Required action:
Please set the lines down again exactly, from the top of the entries through the line that contains "has height=623, width=811.".

:::

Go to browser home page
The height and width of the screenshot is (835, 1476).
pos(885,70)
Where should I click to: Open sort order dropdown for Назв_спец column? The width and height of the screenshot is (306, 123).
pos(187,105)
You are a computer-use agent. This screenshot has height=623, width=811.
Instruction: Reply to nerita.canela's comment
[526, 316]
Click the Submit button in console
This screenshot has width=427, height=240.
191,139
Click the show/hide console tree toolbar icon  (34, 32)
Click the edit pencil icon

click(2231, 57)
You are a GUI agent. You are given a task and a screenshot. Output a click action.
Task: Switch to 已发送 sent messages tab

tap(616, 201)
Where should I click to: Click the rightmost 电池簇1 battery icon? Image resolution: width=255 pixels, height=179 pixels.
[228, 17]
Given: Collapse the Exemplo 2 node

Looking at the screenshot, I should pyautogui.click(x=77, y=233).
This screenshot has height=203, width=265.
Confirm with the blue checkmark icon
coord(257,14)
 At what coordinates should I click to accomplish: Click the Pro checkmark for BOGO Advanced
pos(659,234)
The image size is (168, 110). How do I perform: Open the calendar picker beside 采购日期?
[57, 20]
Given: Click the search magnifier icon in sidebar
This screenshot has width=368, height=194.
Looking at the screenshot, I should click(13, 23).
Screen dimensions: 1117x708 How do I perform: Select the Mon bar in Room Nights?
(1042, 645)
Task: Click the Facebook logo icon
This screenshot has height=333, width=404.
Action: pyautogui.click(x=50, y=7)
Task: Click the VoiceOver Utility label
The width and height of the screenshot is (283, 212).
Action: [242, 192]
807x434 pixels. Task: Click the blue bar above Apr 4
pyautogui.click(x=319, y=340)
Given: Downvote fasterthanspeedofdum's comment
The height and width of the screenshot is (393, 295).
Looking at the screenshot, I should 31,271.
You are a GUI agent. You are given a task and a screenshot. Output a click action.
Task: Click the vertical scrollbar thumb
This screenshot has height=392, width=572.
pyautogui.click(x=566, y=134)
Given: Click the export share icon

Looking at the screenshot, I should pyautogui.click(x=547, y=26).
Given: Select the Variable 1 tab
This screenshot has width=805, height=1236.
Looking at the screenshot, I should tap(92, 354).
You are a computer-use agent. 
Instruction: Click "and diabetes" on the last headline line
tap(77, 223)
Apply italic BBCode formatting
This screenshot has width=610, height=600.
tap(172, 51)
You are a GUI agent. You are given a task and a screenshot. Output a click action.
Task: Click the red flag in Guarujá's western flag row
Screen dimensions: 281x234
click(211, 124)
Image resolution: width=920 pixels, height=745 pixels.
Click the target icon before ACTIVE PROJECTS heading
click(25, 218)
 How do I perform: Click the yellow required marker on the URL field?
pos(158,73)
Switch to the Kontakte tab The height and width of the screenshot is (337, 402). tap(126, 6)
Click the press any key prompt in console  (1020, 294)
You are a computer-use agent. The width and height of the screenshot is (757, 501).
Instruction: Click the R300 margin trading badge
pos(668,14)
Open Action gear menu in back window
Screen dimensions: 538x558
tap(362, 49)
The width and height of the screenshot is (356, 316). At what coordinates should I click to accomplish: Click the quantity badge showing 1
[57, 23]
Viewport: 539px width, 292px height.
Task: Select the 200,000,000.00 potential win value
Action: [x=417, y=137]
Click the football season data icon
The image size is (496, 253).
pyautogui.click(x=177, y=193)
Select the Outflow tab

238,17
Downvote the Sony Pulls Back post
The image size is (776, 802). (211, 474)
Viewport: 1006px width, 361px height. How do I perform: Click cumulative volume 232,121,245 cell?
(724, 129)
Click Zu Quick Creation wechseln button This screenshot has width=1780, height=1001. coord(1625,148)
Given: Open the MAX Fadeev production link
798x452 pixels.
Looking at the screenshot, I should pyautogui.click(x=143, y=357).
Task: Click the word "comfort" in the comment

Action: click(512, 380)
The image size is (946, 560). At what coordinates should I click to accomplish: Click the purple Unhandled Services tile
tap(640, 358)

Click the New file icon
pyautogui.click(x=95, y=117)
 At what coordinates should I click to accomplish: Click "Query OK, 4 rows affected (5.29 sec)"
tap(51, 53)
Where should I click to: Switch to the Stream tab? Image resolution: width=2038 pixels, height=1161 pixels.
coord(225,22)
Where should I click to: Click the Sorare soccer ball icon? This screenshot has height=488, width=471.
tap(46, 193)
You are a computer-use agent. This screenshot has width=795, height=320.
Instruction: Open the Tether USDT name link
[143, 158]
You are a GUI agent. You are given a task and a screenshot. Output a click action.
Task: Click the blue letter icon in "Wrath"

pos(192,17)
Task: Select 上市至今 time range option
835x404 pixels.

:::

Expected answer:
Go to browser home page
The height and width of the screenshot is (835, 1476).
pos(885,70)
Where should I click to: Open sort order dropdown for Назв_спец column? The width and height of the screenshot is (306, 123).
pos(187,105)
You are a computer-use agent. This screenshot has height=623, width=811.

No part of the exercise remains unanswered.